EXERCISE DESCRIPTION: Whenever the word "formatting" appears in a line of the listing, copy that line.

DATA EXCERPTS:
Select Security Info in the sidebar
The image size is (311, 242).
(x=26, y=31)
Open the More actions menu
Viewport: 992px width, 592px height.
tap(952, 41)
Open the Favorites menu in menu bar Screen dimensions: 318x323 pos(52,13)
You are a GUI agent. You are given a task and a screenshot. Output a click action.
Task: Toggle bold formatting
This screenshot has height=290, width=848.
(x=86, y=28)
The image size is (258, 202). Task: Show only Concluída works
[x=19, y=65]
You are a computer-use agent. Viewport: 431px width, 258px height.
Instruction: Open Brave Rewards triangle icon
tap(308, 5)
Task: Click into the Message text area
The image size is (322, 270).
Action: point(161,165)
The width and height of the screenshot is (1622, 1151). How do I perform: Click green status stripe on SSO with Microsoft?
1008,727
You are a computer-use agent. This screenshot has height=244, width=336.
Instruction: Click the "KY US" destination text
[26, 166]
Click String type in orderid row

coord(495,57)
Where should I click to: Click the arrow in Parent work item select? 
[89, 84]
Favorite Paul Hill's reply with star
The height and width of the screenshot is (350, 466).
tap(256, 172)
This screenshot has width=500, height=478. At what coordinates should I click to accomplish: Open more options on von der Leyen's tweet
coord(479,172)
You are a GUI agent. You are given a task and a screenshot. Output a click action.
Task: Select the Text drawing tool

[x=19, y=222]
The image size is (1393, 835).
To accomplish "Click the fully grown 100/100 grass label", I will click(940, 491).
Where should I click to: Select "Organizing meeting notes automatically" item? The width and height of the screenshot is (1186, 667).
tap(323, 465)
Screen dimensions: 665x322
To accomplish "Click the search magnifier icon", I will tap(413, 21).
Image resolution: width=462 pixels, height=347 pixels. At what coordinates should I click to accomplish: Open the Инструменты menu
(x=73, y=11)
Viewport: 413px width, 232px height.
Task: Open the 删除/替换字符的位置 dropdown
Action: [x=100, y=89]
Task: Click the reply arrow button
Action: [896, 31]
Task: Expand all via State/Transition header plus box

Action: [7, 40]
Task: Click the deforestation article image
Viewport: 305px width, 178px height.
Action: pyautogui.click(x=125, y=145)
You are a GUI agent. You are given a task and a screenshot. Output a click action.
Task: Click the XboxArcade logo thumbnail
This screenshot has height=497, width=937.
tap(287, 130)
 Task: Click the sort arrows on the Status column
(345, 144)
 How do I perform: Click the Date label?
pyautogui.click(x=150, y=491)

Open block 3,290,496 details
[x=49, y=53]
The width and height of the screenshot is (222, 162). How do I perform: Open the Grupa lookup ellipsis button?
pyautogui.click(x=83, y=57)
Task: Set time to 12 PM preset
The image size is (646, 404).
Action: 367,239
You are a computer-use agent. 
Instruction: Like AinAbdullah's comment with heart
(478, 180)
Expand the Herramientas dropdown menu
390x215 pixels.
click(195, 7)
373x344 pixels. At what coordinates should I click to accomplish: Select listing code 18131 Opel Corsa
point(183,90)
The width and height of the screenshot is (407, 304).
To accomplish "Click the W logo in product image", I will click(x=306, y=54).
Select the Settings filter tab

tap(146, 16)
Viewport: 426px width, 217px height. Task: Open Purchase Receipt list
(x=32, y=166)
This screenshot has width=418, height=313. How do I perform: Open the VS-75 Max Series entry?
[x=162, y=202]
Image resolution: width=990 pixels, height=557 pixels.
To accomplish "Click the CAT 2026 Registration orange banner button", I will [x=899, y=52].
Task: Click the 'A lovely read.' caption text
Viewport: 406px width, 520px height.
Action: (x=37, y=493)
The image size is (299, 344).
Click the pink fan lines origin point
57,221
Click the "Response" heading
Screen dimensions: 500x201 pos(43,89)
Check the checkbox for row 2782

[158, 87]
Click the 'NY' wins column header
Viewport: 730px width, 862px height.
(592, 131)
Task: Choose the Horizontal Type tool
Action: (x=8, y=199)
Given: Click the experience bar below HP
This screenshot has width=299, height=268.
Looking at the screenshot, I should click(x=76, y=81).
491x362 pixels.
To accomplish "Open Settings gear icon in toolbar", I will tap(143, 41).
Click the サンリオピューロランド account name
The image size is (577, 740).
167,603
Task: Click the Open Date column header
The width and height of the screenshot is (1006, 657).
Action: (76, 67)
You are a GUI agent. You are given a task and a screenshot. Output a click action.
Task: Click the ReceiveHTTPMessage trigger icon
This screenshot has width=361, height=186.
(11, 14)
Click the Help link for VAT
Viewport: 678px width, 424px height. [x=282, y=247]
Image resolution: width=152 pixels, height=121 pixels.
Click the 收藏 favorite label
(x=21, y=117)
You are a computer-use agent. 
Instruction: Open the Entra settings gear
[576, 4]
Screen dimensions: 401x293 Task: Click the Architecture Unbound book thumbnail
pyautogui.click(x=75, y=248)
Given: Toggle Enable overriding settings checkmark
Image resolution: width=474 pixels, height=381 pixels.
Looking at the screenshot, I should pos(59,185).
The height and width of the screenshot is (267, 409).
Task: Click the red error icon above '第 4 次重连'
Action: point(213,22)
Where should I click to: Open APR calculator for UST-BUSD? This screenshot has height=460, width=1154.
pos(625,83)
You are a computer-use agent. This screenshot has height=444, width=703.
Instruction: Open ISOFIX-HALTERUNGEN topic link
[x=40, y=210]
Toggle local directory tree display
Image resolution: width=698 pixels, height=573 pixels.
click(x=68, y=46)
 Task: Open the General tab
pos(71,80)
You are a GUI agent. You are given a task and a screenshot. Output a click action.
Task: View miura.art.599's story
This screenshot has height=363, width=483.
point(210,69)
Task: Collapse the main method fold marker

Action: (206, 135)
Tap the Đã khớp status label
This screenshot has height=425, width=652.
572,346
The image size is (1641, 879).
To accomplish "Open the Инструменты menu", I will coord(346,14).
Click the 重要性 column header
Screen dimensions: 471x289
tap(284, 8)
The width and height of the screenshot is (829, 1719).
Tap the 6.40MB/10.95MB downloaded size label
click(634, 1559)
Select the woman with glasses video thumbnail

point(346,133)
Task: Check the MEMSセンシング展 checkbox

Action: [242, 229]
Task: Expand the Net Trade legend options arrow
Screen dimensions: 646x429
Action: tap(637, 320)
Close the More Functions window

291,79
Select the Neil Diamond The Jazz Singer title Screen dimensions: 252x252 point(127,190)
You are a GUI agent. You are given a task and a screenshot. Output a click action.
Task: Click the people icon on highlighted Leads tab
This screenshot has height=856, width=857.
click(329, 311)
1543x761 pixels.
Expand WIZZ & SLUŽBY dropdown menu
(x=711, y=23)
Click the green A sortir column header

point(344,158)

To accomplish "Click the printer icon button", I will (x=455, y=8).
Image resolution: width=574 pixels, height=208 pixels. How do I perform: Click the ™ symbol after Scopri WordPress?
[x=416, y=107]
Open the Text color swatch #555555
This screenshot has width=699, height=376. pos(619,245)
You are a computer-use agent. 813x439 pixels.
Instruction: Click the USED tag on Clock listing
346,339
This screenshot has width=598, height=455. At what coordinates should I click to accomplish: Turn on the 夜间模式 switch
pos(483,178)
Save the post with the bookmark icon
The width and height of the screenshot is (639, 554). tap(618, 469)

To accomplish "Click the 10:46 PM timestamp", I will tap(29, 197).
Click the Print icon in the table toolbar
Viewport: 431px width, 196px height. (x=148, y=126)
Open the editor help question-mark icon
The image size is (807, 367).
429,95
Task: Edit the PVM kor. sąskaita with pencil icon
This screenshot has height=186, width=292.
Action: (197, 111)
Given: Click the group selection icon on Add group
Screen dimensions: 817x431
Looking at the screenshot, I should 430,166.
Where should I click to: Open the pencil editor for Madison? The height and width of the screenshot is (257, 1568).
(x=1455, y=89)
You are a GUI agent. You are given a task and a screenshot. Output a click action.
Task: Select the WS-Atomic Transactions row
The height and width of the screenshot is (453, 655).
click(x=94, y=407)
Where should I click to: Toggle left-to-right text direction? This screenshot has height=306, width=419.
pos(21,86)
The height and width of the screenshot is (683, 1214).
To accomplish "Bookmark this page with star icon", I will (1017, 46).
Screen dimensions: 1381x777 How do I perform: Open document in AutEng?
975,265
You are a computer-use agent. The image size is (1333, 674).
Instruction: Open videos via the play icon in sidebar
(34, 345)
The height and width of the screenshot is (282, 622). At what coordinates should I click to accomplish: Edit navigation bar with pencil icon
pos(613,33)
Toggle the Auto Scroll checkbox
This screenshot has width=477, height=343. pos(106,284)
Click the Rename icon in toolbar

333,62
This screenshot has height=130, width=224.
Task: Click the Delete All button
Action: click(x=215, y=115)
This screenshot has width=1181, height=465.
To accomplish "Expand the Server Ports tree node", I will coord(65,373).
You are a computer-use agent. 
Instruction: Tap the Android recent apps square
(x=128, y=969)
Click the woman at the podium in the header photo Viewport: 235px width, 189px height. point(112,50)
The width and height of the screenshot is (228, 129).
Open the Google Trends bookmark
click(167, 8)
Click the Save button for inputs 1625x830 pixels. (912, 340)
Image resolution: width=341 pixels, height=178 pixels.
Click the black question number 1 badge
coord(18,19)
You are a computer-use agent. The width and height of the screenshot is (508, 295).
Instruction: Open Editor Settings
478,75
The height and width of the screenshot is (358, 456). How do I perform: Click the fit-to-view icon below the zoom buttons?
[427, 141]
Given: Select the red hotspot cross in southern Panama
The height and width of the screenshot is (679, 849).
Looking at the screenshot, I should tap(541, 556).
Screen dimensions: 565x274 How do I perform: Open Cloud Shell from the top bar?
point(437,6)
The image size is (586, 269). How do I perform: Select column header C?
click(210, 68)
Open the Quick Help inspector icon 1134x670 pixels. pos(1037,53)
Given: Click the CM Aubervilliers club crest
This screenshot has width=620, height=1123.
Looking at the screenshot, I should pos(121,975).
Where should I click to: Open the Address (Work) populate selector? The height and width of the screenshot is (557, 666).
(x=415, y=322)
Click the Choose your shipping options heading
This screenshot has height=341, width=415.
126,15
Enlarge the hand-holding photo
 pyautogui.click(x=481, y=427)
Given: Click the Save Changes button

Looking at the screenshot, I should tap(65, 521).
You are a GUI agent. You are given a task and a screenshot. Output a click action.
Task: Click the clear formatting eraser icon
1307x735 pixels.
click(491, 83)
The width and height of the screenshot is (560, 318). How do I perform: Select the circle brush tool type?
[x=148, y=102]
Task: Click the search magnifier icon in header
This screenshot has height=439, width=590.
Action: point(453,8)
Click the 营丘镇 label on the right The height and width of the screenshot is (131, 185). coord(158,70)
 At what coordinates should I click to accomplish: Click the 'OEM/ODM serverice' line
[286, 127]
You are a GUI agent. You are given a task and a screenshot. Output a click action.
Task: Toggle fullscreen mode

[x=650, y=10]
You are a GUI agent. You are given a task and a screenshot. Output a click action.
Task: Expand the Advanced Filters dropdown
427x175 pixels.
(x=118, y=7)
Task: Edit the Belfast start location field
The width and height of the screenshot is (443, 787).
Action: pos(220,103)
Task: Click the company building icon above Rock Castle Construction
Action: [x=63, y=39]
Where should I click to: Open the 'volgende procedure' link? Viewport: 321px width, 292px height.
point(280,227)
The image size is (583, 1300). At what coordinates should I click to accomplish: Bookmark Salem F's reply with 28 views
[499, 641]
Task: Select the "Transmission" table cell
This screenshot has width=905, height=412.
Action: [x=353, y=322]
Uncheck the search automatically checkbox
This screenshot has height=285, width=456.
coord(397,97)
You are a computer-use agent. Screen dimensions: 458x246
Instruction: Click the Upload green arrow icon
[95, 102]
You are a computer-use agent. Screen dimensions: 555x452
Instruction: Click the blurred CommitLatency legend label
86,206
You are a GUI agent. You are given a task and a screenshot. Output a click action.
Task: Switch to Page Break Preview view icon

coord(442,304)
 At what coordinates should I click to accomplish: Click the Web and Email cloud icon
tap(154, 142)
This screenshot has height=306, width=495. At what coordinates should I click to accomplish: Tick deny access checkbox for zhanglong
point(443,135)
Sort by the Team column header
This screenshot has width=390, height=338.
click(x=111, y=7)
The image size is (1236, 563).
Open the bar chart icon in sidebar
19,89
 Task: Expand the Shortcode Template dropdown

EXERCISE RESULT:
Task: Toggle bold formatting
Task: Click the clear formatting eraser icon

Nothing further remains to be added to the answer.